An vielen Stellen wird klar, dass das kommunale Hilfssystem längst überlastet ist. Davor warnt Jörg Matthes, der Direktor des Amtes Britz-Chorin-Oderberg. Zwar gebe es im ländlichen Bereich einen hohen gesellschaftlichen Zusammenhalt, doch inzwischen sei die Wohnungssituation angespannt, günstiger Wohnraum sei im Barnim kaum noch zu finden. "Es gibt eine gewisse Konkurrenzsituation von Einheimischen, die Wohnungen suchen, und Geflüchteten, die genauso in die Wohnungen müssen, um integriert zu werden." Es müsse schneller gebaut werden, so der Amtsdirektor.

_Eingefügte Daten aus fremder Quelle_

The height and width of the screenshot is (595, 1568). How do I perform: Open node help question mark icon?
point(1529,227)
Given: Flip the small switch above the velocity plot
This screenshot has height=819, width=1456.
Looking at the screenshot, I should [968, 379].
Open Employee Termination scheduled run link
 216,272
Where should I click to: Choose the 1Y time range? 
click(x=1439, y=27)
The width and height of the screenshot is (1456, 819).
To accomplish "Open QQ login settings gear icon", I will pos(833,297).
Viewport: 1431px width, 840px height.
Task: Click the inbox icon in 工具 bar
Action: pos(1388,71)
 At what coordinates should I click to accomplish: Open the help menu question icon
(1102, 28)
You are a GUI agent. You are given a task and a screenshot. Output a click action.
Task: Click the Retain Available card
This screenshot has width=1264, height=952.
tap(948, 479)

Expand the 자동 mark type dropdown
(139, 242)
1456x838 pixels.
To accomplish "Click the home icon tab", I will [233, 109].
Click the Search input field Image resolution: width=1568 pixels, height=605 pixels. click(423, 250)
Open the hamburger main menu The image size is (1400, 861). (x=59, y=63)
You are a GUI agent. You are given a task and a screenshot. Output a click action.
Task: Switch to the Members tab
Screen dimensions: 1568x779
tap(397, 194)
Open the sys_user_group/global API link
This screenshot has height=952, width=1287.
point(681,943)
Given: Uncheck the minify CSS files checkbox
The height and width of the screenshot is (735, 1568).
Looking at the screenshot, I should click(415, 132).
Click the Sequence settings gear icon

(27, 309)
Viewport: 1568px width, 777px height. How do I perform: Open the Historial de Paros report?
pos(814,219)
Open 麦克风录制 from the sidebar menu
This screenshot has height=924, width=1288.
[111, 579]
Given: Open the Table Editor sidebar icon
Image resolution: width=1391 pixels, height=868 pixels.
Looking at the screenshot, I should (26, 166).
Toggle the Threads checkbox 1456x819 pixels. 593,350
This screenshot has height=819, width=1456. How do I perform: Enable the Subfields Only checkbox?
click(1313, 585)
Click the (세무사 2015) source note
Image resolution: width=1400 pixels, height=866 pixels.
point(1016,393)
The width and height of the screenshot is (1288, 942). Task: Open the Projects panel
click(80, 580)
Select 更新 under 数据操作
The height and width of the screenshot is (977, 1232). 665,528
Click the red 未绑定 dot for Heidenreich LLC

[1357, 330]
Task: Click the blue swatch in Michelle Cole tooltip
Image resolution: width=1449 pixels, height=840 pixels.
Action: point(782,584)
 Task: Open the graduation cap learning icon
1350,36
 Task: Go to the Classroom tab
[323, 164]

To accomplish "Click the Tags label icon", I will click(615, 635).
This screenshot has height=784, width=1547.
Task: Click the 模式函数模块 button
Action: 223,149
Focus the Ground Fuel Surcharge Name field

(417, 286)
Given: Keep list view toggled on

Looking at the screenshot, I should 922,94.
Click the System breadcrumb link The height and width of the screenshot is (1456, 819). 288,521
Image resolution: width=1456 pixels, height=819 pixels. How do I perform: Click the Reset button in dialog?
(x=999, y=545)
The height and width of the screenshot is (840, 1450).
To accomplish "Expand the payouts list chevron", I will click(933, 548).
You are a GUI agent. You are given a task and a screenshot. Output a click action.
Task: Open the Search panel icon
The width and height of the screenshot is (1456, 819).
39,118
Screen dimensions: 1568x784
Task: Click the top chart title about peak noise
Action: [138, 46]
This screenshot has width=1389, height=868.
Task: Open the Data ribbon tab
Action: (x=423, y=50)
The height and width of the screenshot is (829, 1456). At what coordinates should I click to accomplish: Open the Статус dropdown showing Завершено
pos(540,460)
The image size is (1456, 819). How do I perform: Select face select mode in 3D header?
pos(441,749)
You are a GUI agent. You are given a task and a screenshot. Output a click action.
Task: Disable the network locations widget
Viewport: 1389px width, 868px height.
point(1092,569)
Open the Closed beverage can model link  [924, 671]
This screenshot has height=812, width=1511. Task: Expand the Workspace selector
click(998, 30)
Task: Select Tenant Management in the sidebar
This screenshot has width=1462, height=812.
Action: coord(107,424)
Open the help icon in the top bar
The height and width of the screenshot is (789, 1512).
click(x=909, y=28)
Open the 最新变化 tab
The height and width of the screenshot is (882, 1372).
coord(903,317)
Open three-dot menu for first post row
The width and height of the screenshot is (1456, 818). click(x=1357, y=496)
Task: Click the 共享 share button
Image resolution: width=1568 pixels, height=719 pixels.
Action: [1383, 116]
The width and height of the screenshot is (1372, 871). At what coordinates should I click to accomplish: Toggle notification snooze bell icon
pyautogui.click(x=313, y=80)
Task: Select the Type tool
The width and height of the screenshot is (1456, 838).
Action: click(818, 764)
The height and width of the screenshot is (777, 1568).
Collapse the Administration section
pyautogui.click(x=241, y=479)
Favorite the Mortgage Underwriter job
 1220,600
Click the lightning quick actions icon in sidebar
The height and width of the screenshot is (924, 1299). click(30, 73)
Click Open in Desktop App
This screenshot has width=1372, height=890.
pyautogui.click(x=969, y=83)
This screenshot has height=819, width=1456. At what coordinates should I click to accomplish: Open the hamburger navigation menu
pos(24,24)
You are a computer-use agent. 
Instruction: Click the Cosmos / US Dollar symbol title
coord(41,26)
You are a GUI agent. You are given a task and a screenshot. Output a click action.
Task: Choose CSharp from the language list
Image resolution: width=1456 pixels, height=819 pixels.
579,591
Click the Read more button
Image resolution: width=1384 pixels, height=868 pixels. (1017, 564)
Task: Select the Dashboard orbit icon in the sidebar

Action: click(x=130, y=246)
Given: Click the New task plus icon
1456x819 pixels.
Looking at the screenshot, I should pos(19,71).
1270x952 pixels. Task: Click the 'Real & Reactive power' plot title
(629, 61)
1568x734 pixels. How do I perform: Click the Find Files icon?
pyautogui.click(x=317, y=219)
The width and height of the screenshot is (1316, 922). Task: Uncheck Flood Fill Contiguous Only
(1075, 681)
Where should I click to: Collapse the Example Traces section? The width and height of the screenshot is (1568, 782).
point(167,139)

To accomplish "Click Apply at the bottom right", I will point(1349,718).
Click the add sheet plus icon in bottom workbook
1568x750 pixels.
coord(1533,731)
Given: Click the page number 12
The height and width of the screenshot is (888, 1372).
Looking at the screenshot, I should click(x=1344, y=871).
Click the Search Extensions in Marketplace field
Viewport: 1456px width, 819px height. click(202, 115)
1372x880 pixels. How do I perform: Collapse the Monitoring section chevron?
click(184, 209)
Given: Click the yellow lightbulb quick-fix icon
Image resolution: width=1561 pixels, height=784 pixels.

Matthes fordert auch, dass die Investitionspauschale für die Kommunen erhöht wird. "Mit dem Geld, das wir bekommen, können wir nicht bauen." Für den erforderlichen Neubau bekomme das Amt vom Land eine Investitionspauschale von 2.300 Euro pro neuen Unterkunftsplatz. Die Kosten dafür Platz würden sich aber im unteren fünfstelligen Bereich bewegen, sagt er. "Die Differenz müssen dann die Kommunen aufbringen über die Kreisumlage, und deshalb haben wir ein ganz großes finanzielles Problem."

Maximilian Wonke , Bürgermeister von Panketal (SPD) | Quelle: rbb

Jugendclub statt Flüchtlingsunterkunft

In Panketal, 45 Kilometer südwestlich von Oderberg, ist die Lage auch angespannt. Hier im Berliner Speckgürtel finden Geflüchtete leichter einen Job, dafür ist der Wohnraum aber deutlich teurer als in Gemeinden auf dem Land. Viele Flüchtlinge sind hier in privaten Haushalten untergebracht. Zwar werden in Panketal auch neue Wohnung gebaut. Bei einem Quadratmeterpreis von 15 Euro seien sie aber zu teuer, um sie für die Geflüchteten anzumieten, sagt Bürgemeister Maximilian Wonke (SPD) "Es ist vielleicht nicht zielführend, die teuerste Art der Unterbringung zu wählen.“ In Panketal gebe es aktuell nur vier freie Wohnungen, die die Gemeinde anbieten könnte.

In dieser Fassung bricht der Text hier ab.